RARE Daily

A Patron Saint of the Internet

October 15, 2020

Carlo Acutis was a computer whiz kid with a sweet tooth who loved the Internet, video games, and Jesus. He died in 2006 from the rare cancer acute myeloid leukemia in Monza, Italy at the age of 15.

Pope Francis over the weekend beatified Acutis in Assisi, Italy, where hundreds gathered to see him. The beatification is the first step toward canonization by the Roman Catholic Church.

Dressed in his favorite jeans and Nike sneakers, Acutis’ body, which had been exhumed, lay in a glass windowed tomb. Among the people who gathered to view his body were poor people in the city who benefitted from Acutis’ generosity. He knew homeless people in the city and provided them with meals and sleeping bags.

The beatification generated headlines around the world in part because Acutis could become the first millennial saint. Pope Francis attributed the healing of a boy in Brazil with a rare pancreatic condition to Carlo after he and his mother prayed to Acutis and the boy held one of his shirts, which Acutis’ mother had sent the child.

The Pope would need to recognize a second miracle attributed to Acutis for him to be canonized. Acutis’ mother has told reporters that she has heard from many people around the world who told her of medical miracles they experienced after praying to her son.

Acutis taught himself to program computers at the age of nine and that same year launched a website called The Eucharistic Miracles of the World, which offers a list of miracles. He continued to use the Internet to spread the gospel. It is for that reason that he has become known among some Catholics as the patron saint of the Internet.

Though there are more than 10,000 saints, if Carlo is recognized as one he will be one of only 120 children and teenagers who have been canonized.

Religious beliefs aside, it’s a reminder of the power of someone with a rare condition to affect the lives of others. 

it seems fitting that someone who died of a rare disease is being called the patron saint of the Internet because of the role the web has played in empowering rare disease patients, connecting them with each other, and advancing research.

That the miracle that the Pope attributed to him involved a boy with a rare disease also made me smile as it’s a reminder of the power rare disease patients have to help and heal each other.

- _The data_:
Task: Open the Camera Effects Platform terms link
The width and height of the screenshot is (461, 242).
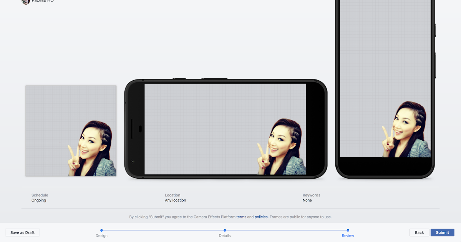Action: [x=241, y=217]
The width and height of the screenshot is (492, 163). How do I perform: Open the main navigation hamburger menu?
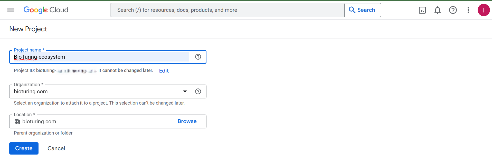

- _Your task_:
Transcribe the part of the article about Carlo Acutis from "it seems fitting" up to and including "and advancing research.".

- _Your response_:
it seems fitting that someone who died of a rare disease is being called the patron saint of the Internet because of the role the web has played in empowering rare disease patients, connecting them with each other, and advancing research.